_Provided data_
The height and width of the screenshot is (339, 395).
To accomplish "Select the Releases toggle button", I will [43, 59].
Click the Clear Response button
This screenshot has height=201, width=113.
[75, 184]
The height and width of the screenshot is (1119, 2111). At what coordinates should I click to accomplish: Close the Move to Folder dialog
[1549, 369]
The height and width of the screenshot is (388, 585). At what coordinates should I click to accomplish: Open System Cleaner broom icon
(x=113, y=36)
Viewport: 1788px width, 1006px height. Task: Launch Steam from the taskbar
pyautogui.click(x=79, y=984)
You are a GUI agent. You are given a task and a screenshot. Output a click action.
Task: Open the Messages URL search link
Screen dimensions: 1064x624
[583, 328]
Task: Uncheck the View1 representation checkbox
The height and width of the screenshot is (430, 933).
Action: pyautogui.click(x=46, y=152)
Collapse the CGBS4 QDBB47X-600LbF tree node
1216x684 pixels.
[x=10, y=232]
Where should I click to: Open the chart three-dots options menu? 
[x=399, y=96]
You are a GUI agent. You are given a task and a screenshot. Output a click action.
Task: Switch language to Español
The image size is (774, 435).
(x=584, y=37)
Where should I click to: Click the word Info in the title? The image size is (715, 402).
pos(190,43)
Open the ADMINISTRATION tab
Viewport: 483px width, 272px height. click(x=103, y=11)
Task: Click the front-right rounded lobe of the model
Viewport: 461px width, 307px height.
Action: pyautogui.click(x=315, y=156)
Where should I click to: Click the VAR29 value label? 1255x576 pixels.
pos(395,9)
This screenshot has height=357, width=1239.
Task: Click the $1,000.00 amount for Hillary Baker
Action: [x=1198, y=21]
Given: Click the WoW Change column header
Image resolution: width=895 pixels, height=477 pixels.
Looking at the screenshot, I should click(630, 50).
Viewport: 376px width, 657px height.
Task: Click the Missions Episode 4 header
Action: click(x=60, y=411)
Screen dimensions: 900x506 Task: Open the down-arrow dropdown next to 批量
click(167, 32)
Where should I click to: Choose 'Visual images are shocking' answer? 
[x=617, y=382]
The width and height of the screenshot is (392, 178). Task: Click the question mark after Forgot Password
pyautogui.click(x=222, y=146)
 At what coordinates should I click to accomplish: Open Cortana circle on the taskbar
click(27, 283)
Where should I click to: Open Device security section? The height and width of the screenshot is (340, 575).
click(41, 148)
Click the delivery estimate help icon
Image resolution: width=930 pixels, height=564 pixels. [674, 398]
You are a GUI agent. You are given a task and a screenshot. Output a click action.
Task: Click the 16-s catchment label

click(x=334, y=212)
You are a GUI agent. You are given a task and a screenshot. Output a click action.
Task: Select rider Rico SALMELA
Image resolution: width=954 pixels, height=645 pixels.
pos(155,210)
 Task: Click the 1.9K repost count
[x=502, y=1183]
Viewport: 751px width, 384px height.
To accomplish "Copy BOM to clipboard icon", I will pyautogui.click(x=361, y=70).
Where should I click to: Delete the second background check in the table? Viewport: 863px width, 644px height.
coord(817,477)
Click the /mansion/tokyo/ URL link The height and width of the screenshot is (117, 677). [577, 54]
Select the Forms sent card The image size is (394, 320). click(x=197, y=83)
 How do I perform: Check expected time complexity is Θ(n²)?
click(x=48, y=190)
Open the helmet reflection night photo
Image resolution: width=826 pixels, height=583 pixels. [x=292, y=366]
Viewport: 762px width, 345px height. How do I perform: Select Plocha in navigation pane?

_Problem_
Express the material above, from its first line through the line containing "[1549, 369]", as a numbered list with one line per item, leaving out blank lines.

_Result_
1. The height and width of the screenshot is (339, 395).
2. To accomplish "Select the Releases toggle button", I will [43, 59].
3. Click the Clear Response button
4. This screenshot has height=201, width=113.
5. [75, 184]
6. The height and width of the screenshot is (1119, 2111). At what coordinates should I click to accomplish: Close the Move to Folder dialog
7. [1549, 369]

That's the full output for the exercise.